La Conferenza Stampa di fine anno di ieri è diventata un vero e proprio One Man Show del Premier, nonché l’ennesima occasione per fare il punto sulle cose fatte e sulle cose che saranno fatte nel prossimo mirabolante episodio della saga “Matteo contro i Gufi”. Si perché, se da un lato può perfino essere comprensibile il continuo cercare di “nascondere” i problemi, non lo è per niente il tentare di scaricare ogni singolo grattacapo sulle spalle degli altri. Il Primo Ministro-Segretario PD, che da sempre usa questa tattica, l’ha portata con sé anche a Palazzo Chigi e l’ha resa il vero e proprio pilastro della sua strategia politica.

Non è un caso, infatti, che, ieri come molte altre volte, nelle slide ci fosse il riferimento diretto ai gufi che remano contro e che, nella retorica di Renzi, rappresentano tutti quelli contro la sua azione di Governo. Non se ne fa un problema politico, non si considerano le opinioni, i fatti o le alternative, ma si riduce tutto solo alla scelta tra l’ottimismo del Presidente e il pessimismo dei rosiconi e degli invidiosi. Lentamente si lascia morire il dibattito politico e si dirotta tutto verso il tifo da stadio e su quel piano vince sempre chi ha la narrazione migliore, la visione più rosea, più felice e chi sa offrire la prospettiva più ottimistica.

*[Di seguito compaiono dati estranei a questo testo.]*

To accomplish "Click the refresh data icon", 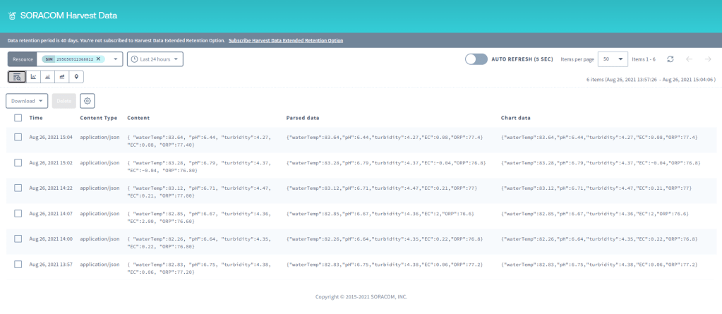I will coord(670,59).
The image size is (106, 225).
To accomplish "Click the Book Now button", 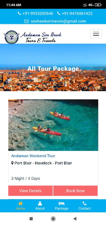I will click(75, 191).
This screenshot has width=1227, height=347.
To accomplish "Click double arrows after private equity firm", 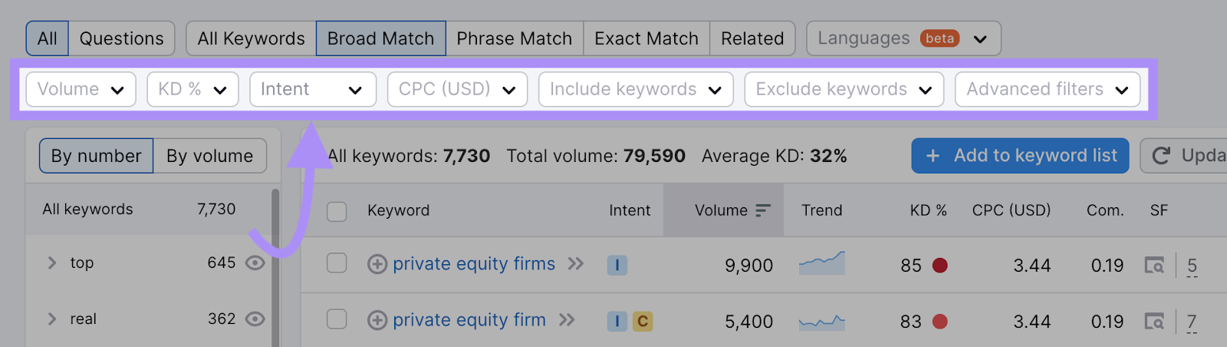I will [567, 320].
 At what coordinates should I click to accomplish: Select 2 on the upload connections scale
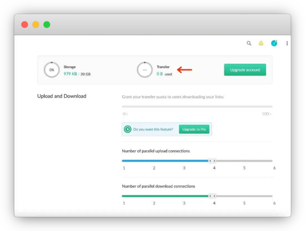pyautogui.click(x=154, y=168)
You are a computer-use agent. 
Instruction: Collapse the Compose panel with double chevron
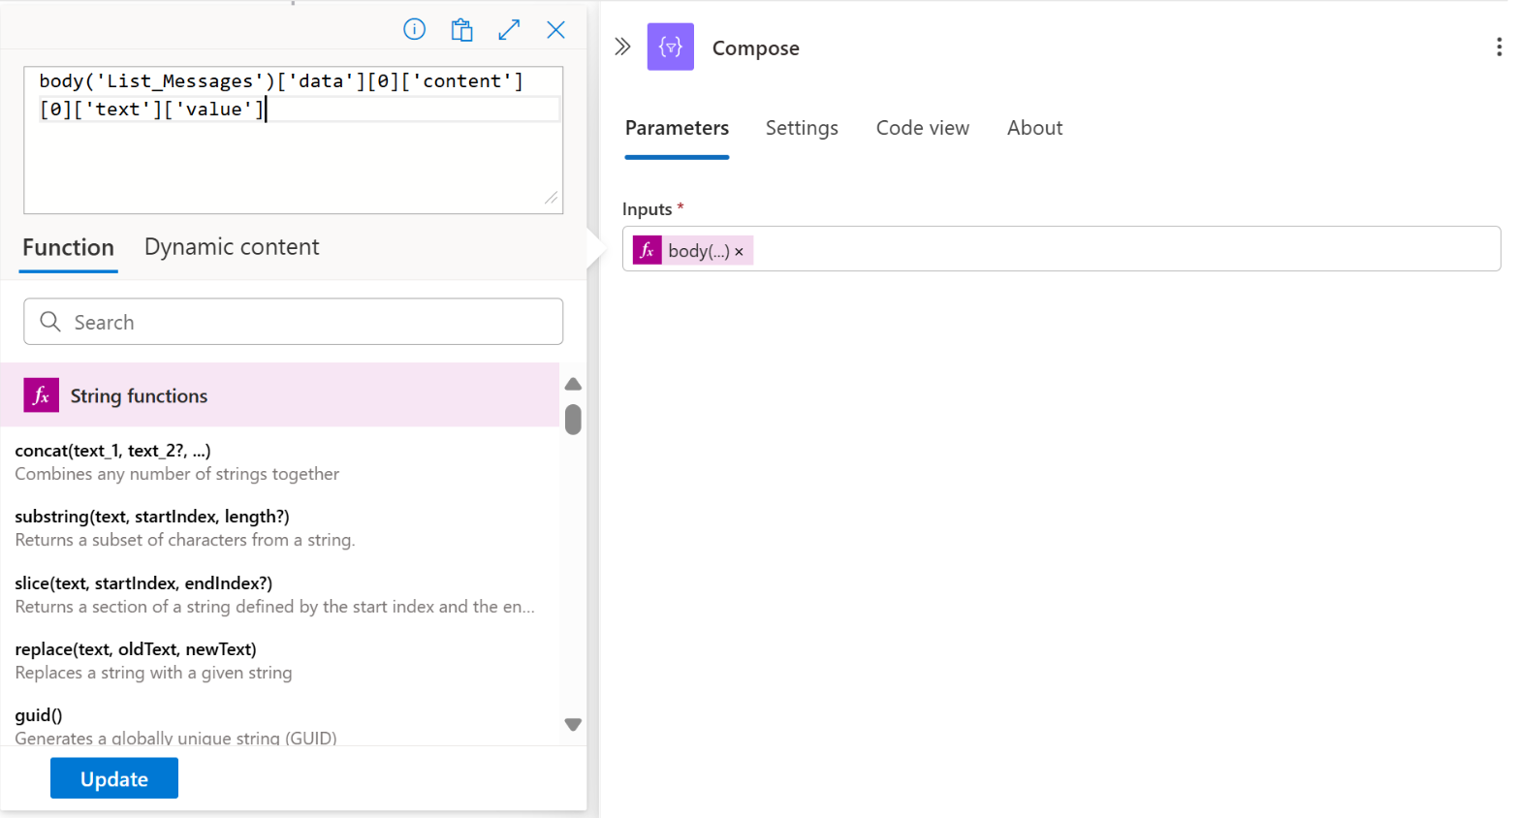click(x=622, y=47)
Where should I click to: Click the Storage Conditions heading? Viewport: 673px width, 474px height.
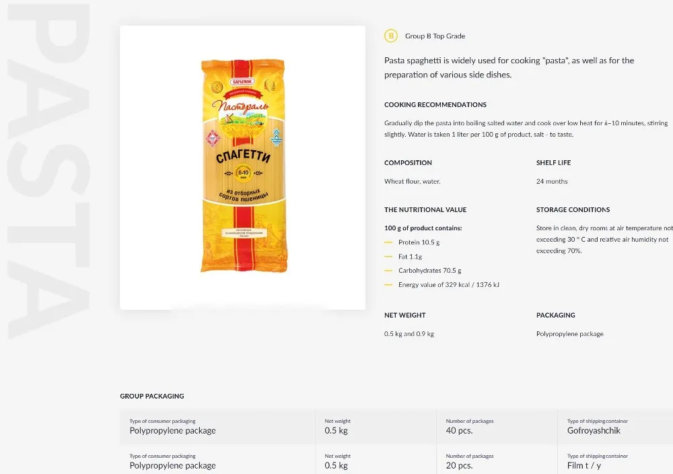573,210
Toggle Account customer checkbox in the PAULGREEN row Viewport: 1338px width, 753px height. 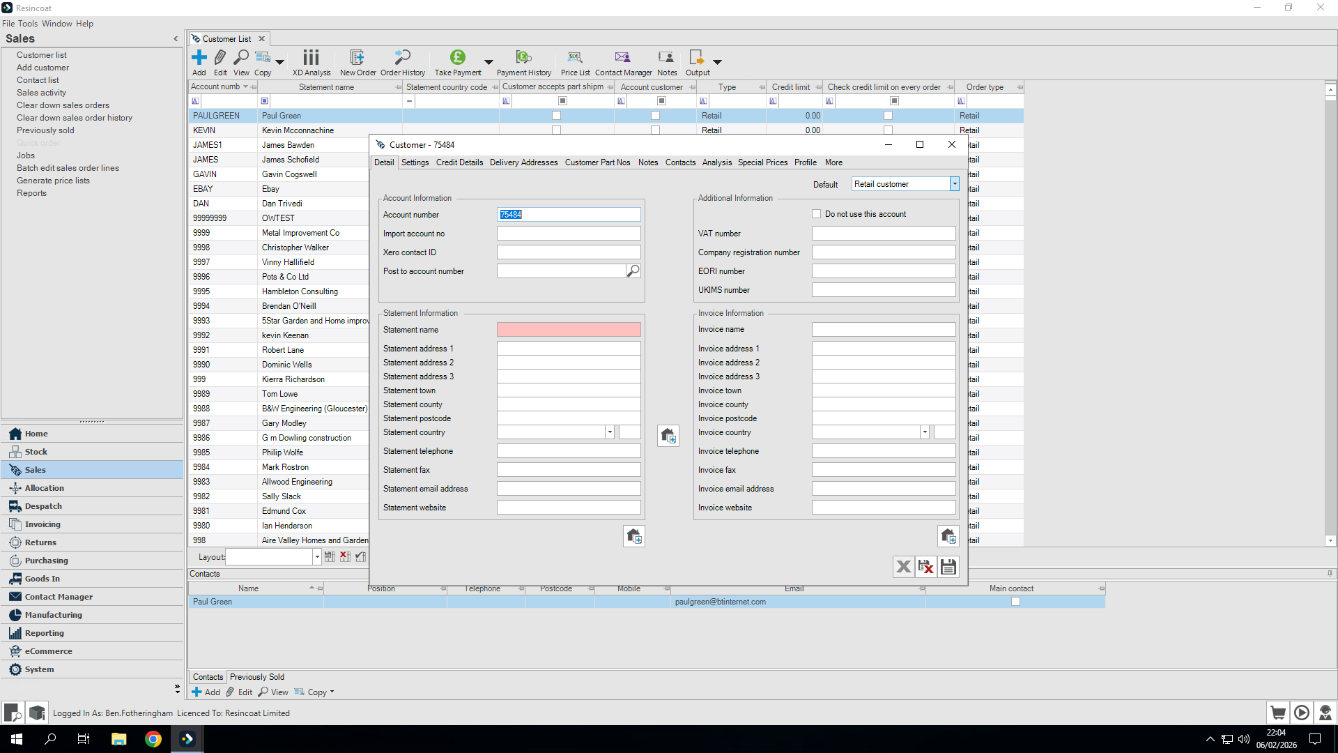(x=655, y=116)
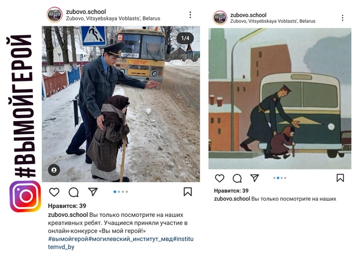View tagged people icon on the left photo
Image resolution: width=360 pixels, height=254 pixels.
54,170
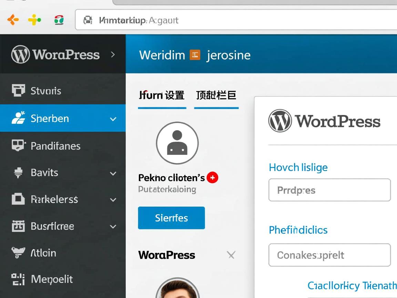Expand the Sherben submenu chevron

pyautogui.click(x=113, y=119)
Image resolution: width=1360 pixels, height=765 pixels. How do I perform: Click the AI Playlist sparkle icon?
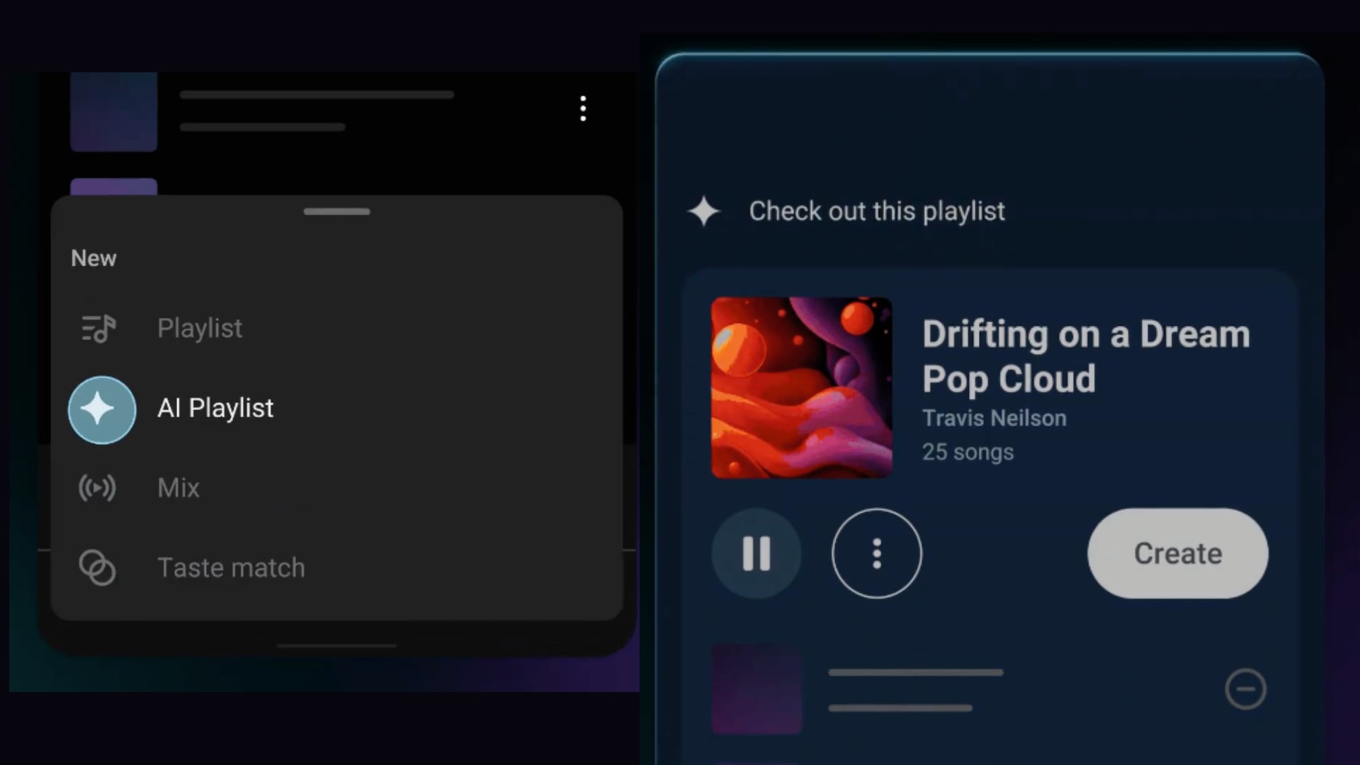point(102,409)
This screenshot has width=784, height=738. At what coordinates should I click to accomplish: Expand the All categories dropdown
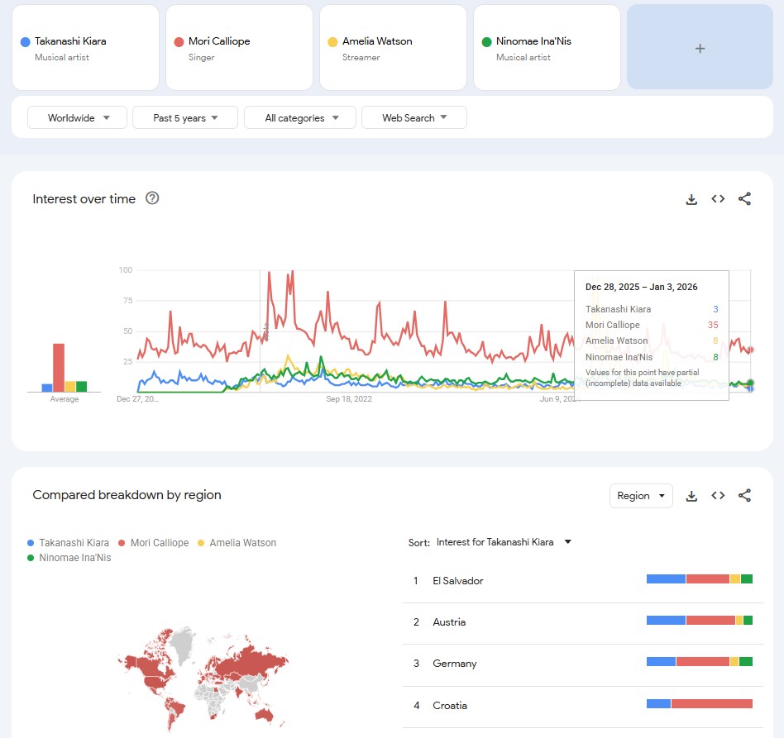(x=300, y=117)
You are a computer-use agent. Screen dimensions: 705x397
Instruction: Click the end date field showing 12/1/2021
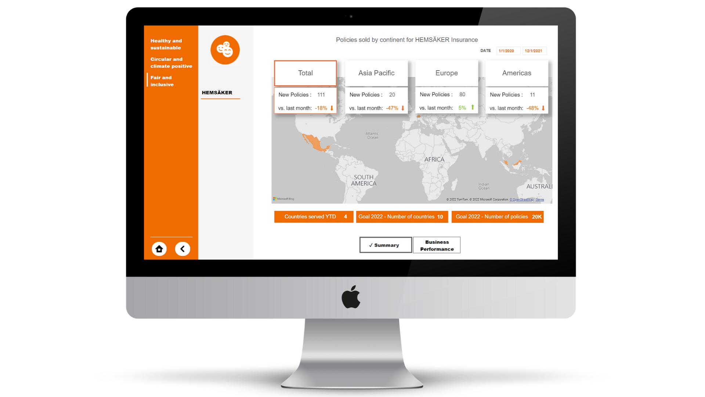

Non è nemmeno un caso che Renzi, mentre non lascia nemmeno le briciole agli altri sui “successi” del suo Governo, scarichi tutto lo scaricabile su enti locali o sul solito, immancabile, Cantone. La triste realtà, in parte anche ammessa da Premier, è che il 2016 sarà l’anno zero della Politica Italiana e che il Referendum Costituzionale del prossimo autunno sarà il passaggio più critico della nostra storia recente e della sua personale carriera politica.

Buttare tutto sul piano dello scontro tra lento e veloce, tra innovazione e staticità, tra riforme e conservazione è l’arma che Renzi ha scelto di usare e se le opposizioni non sapranno riportare la Politica al centro del dibattito sarà molto facile che la trasformazione sarà completata e l’Italia entrerà in una nuova, a mio avviso deleteria, fase istituzionale.

Purtroppo non è un compito semplice, ma non possiamo arrenderci all’essere considerati solo come gufi ai margini di slide. Gufi funzionali al disegno di un gruppo di persone che inseguono un disegno politico molto pericoloso e molto poco progressista. È questo che vogliamo? Io no e per questo combatterò fino all’ultimo!